-- TASK DETAILS --
Set out every line of the data below as a numbered list, omitting blank lines. Leave the pictures out of your answer.

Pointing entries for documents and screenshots
____________________

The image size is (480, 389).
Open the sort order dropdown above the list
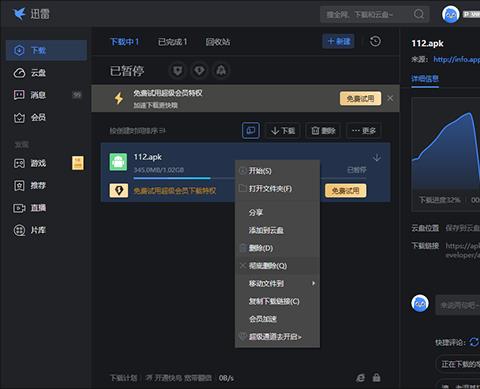pyautogui.click(x=138, y=131)
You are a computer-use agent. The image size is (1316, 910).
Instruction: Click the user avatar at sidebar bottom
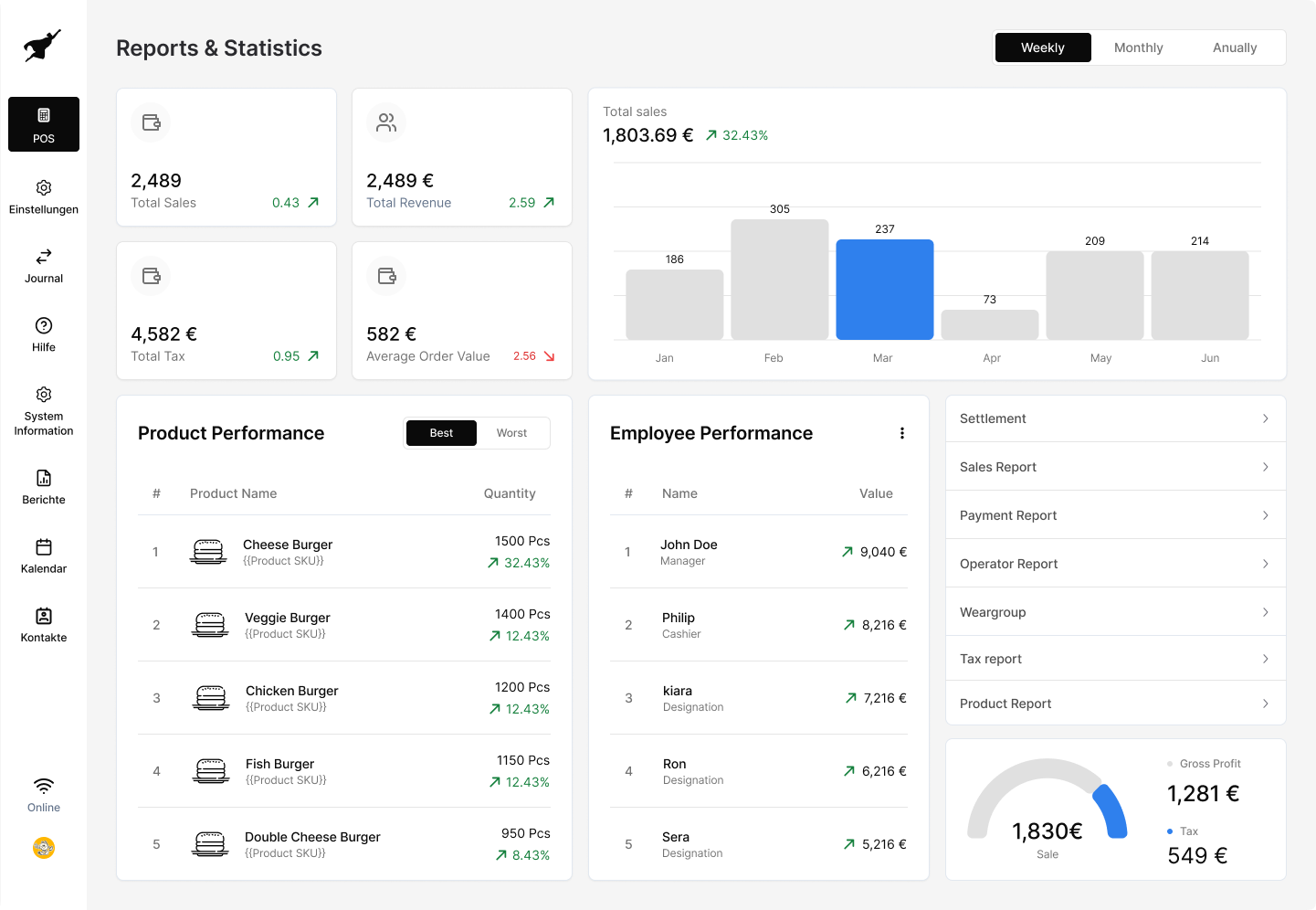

____________________

-- OUTPUT FOR THIS EXERCISE --
1. The image size is (480, 389).
2. Open the sort order dropdown above the list
3. pyautogui.click(x=138, y=131)
4. You are a computer-use agent. The image size is (1316, 910).
5. Instruction: Click the user avatar at sidebar bottom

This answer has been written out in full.